* _PROMPT_
Taking the entries below from the top, restate each line exactly and end with the line containing "Impressum (690, 994)".

===== DATA EXTRACTS

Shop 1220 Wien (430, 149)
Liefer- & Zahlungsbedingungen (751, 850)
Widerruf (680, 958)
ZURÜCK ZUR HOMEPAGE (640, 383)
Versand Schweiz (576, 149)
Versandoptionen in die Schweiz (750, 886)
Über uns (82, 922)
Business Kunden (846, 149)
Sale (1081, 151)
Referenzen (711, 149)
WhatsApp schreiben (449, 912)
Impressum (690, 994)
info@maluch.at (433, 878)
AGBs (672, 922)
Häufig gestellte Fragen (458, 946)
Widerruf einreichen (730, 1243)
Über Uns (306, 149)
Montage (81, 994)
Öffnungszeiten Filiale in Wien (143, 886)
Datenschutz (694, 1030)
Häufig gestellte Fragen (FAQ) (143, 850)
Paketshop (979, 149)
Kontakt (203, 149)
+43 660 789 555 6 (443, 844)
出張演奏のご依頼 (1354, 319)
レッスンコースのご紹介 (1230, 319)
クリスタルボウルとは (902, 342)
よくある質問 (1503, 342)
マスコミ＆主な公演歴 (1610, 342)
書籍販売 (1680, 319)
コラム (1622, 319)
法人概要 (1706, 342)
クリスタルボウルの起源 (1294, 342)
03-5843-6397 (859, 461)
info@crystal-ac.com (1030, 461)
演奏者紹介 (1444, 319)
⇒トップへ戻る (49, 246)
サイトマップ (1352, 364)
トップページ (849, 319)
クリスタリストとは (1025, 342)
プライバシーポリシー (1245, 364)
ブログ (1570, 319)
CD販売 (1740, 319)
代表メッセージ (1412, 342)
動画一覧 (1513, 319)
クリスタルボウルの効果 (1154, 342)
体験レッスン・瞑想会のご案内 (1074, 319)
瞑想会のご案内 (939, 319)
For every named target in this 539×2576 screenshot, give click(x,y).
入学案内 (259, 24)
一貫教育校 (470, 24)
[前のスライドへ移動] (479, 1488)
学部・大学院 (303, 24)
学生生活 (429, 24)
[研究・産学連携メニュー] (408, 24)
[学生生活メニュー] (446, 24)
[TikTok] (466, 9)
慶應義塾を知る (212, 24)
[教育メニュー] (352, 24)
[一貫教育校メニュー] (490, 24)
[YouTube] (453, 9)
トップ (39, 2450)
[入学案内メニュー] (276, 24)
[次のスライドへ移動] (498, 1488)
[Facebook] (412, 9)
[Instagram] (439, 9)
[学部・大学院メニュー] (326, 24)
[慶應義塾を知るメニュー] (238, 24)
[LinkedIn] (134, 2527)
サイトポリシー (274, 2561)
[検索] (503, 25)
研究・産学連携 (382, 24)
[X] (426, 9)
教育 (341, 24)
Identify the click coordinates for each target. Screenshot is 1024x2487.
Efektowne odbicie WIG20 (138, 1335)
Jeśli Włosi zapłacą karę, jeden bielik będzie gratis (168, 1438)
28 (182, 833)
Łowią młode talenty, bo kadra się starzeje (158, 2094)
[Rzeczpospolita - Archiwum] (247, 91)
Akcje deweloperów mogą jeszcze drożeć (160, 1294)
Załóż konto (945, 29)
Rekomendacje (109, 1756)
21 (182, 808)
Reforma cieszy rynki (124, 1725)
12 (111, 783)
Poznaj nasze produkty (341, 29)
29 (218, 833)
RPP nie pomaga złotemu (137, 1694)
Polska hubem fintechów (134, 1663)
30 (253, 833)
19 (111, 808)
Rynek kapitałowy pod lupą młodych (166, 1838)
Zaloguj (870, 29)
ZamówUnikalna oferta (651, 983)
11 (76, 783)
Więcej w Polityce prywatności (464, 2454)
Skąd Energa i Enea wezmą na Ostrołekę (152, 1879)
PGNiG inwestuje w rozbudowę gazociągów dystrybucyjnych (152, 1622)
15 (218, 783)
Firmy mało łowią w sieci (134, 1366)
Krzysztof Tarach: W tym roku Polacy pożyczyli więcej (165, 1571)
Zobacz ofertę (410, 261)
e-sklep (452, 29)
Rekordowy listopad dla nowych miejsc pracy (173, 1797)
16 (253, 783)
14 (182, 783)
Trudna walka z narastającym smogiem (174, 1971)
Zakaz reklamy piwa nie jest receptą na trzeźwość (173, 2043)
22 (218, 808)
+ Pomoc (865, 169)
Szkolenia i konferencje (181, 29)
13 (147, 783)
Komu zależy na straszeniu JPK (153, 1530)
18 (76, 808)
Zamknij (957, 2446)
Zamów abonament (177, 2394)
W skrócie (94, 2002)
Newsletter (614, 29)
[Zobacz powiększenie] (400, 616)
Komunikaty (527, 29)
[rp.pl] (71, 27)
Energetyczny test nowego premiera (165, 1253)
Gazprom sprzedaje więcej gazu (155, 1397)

==========

* _ANSWER TO THIS PROBLEM_
Shop 1220 Wien (430, 149)
Liefer- & Zahlungsbedingungen (751, 850)
Widerruf (680, 958)
ZURÜCK ZUR HOMEPAGE (640, 383)
Versand Schweiz (576, 149)
Versandoptionen in die Schweiz (750, 886)
Über uns (82, 922)
Business Kunden (846, 149)
Sale (1081, 151)
Referenzen (711, 149)
WhatsApp schreiben (449, 912)
Impressum (690, 994)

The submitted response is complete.